Buffer Device Address in HLSL #690

devshgraphicsprogramming · 2024-05-02T13:23:40Z

Description

Testing

TODO list:

include/nbl/builtin/hlsl/sort/counting.hlsl

include/nbl/builtin/hlsl/bda/__ptr.hlsl

include/nbl/builtin/hlsl/bda/__ref.hlsl

include/nbl/builtin/hlsl/bda/__ptr.hlsl

include/nbl/builtin/hlsl/sort/counting.hlsl

include/nbl/builtin/hlsl/spirv_intrinsics/core.hlsl

include/nbl/builtin/hlsl/sort/counting.hlsl

devshgraphicsprogramming · 2024-05-30T18:37:48Z

include/nbl/builtin/hlsl/sort/common.hlsl

    uint32_t dataElementCount;
    uint32_t elementsPerWT;
+    uint32_t workGroupIndex;
    Key minimum;
    Key maximum;


its a little weird to shove non-uniform (ones that change between workgroups) parameters together with uniform

devshgraphicsprogramming · 2024-05-30T18:42:29Z

include/nbl/builtin/hlsl/sort/counting.hlsl

+        sdata.workgroupExecutionAndMemoryBarrier();
+
+        sdata.set(tid % GroupSize, sum);
+        uint32_t shifted_tid = (tid + glsl::gl_SubgroupSize() * params.workGroupIndex) % GroupSize;
+
+        sdata.workgroupExecutionAndMemoryBarrier();


argh, crap I forgot you'd need to store the scan result back to smem to be able to

ok lets go back to the original simple histogram.atomicAdd(tid,sdata.get(tid));

I forgot the prefix sum is not already in smem, so the extra barriers will just make us slower.

devshgraphicsprogramming · 2024-05-30T18:44:00Z

include/nbl/builtin/hlsl/sort/counting.hlsl

+        for (; tid < KeyBucketCount; tid += GroupSize) {
+            sdata.set(tid, 0);


this permamently leaves your tid changed, did you want to do this?

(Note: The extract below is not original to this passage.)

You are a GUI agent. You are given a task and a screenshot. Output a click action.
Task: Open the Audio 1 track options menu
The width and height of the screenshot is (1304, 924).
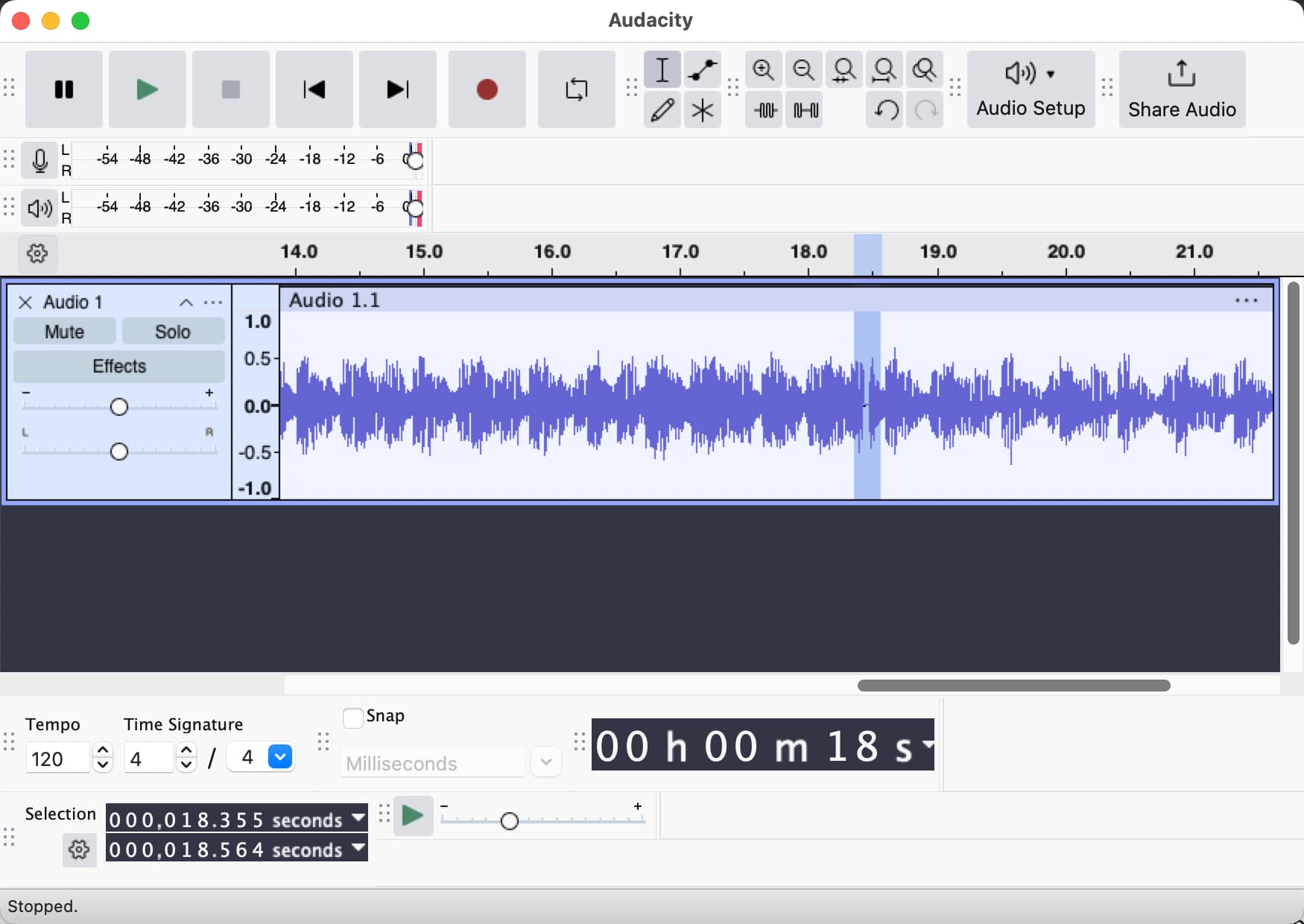point(213,302)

look, my snippet sometimes spawn a new temp so you leave tid unchanged after you exit the loop
#690 (comment)

devshgraphicsprogramming · 2024-05-30T18:44:32Z

include/nbl/builtin/hlsl/sort/counting.hlsl

        }

        sdata.workgroupExecutionAndMemoryBarrier();

-        for (int i = 0; i < data.elementsPerWT; i++)
+        uint32_t index = params.workGroupIndex * GroupSize * params.elementsPerWT + tid % GroupSize;


why areyou using % operator? This is literally the most expensive operator on the GPU (unless when the rhs is a Power of Two)

devshgraphicsprogramming · 2024-05-30T19:13:44Z

include/nbl/builtin/hlsl/sort/counting.hlsl

+template<
+    uint16_t GroupSize,
+    uint16_t KeyBucketCount,
+    typename Key,


try adding a

using key_t = decltype(declval<KeyAccessor>().get(0));

and using that throughout instead of typename Key

devshgraphicsprogramming · 2024-05-30T20:57:49Z

include/nbl/builtin/hlsl/sort/counting.hlsl

+        const uint16_t adjusted_key_bucket_count = ((KeyBucketCount - 1) / GroupSize + 1) * GroupSize;
+
+        for (tid += GroupSize; tid < adjusted_key_bucket_count; tid += GroupSize)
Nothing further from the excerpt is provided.